+++ Document text +++

Review by Choice Review
Undaunted by the Austrian American film director's avowal that he was determined to carry his secrets to the grave, McGilligan attempts to unearth every dark truth in Lang's private and artistic life. The results constitute a kind of sparring match between investigating author and elusive subject. Lang invented the circumstances of his own life with the same ingenious, twisted flair that he employed in crafting masterpieces like Metropolis, M, and The Big Heat. MCGilligan sifts through tangles of fact and fiction to tease out a portrait far more comprehensive--and, frankly, more lurid and unlikable--than anything written on Lang to date. Particularly interesting is new information about the circumstances of Lang's departure from Nazi Germany and his subsequent combative relations with the Hollywood establishment. As a biography, this volume is a welcome purgative to the hagiography of Lotte Eisner (Fritz Lang, CH, Oct' 77) and the inaccuracies in Peter Bogdanovich's volume of interviews (Fritz Lang in America, CH, Jun'70). Equally valuable is the wealth of production detail about every one of Lang's movies--films dating from his apprentice years in postwar Berlin, the meister years at UFA in the 1920s, and the emigre period in his adopted America from the mid 1930s to his death in 1976. Marring the volume are McGilligan's occasional gossip mongering, cliched diction, labored (and frequently mixed) metaphors, and sloppy sentence structure. Upper-division undergraduates through faculty. J. C. Tibbetts University of Kansas
Copyright American Library Association, used with permission.
Review by Booklist Review
In spite of his difficulties with Hollywood's studio system, Lang made some genuine classics, great movies that McGilligan emphasizes in his fluid biography, but he also spends the requisite amount of space on Lang's personal life, which was--surprise--rife with sleaze and scandal.
From Booklist, Copyright (c) American Library Association. Used with permission.

+++

* Problems and tasks:
(1) From the reviews of the Lang biography, echo the passage starting with "Review by Booklist" and going on through "sleaze and scandal.".
(2) List every Lang film that the reviews of the Lang biography name by title.

+++ Material provided +++

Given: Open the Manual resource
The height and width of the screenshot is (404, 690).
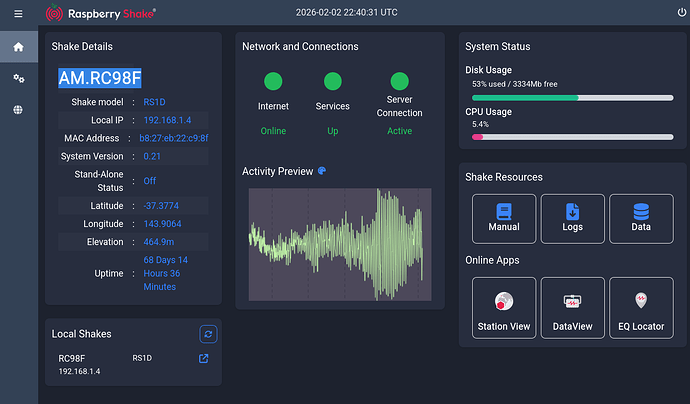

+++
+++ Material provided +++

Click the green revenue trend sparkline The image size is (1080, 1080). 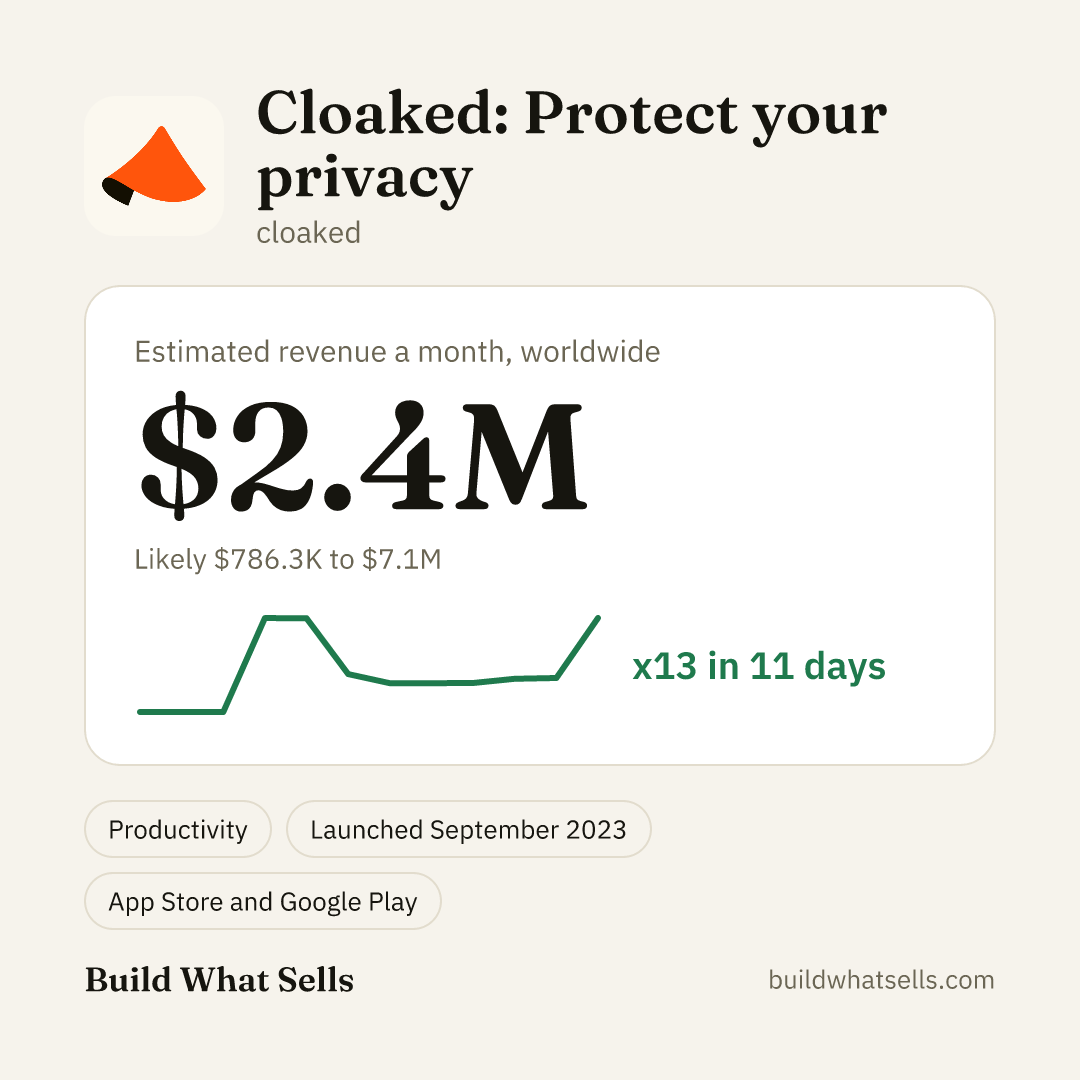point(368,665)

+++

* Worked answers:
(1)
Review by Booklist Review
In spite of his difficulties with Hollywood's studio system, Lang made some genuine classics, great movies that McGilligan emphasizes in his fluid biography, but he also spends the requisite amount of space on Lang's personal life, which was--surprise--rife with sleaze and scandal.

(2)
Metropolis
M
The Big Heat